FRB: Full Name?
Chip: My real name sounds really
British and pretentious: Weldon P. Phillips, Jr. Almost all of my friends
call me "Chipper." Most of my climbing friends call me "chuffer."
Chip: 37 Earth years.
Chip: 72 kilos.
Chip: 1.73 meters.
FRB: Ape Index:?
Chip: +13 cm ... Isn't it about
time for the metric system to be adopted in the U.S.?
FRB: How did you get into climbing, Chipper?
I was in college, I moved out to Aspen for the summers of 1989 & 1990
with a bunch of friends. We worked enough to pay for the summer fun,
but to keep a very long story very short, we spent quite a bit of time
up on Independence Pass in the area around the grottos and ice caves.

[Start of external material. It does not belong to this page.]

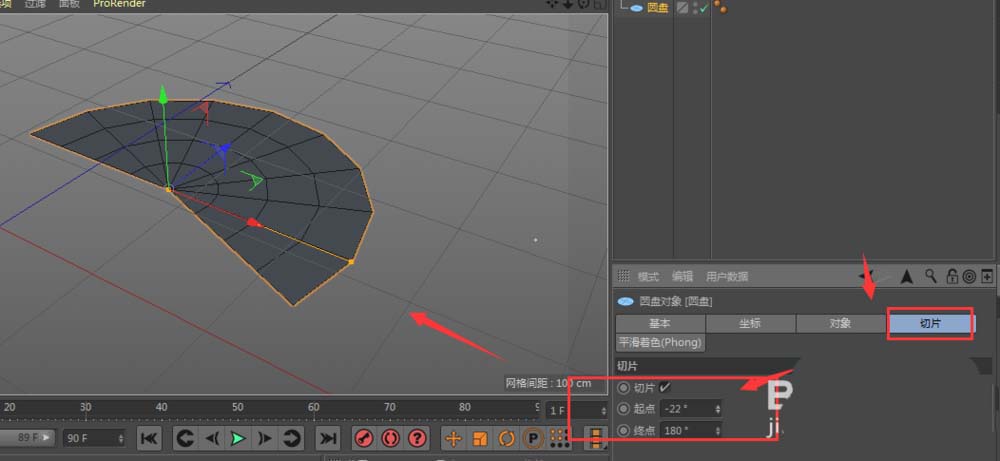This screenshot has width=1000, height=461.
Task: Click the play forward button
Action: point(238,438)
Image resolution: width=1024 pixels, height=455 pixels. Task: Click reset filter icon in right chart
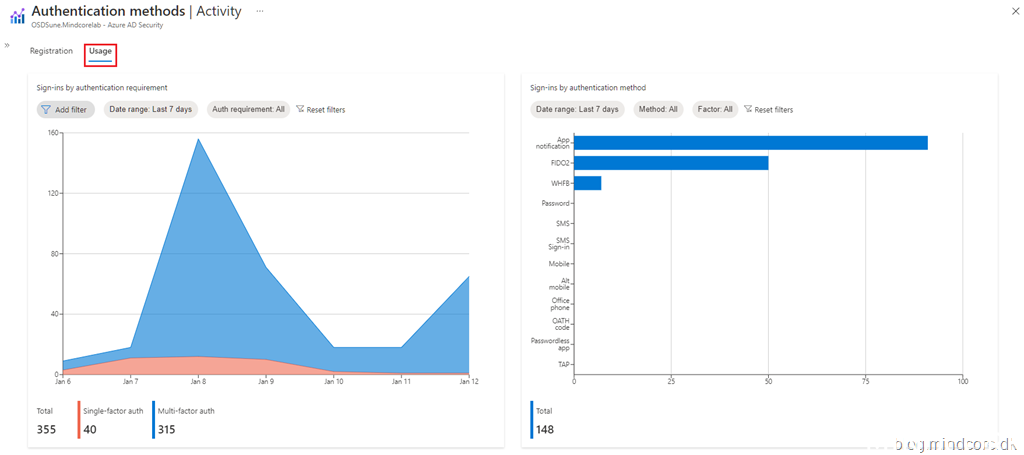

Nothing remarkable, just scrambling, tooling around and exploring. Those
times really turned me onto movement over the rock, the thrill and/or
fear of falling and getting past that fear. When I returned to North
Carolina State in Raleigh, it got goofier ... 2" swami belts and - I'm
not kidding - hemp ropes, retaining wall traverses, overpasses, bridge
trestles, etc. I couldn't make this stuff up. In retrospect, I'm honestly
surprised we all survived those first couple months. Within a year or
so, my friends and I all took beginner and intermediate rock climbing
with Professor Aram Attarian at NC State. Aram was and still is an important
figure in NC climbing and we were lucky to have him for a teacher. Road
trips to the New River Gorge in West Virginia became a way of life for
the rest of college and continued while I was in graduate school in
Cleveland, Ohio. Eight years of road trips to the New. What a great
FRB: You've lived in a lot of places, why Colorado?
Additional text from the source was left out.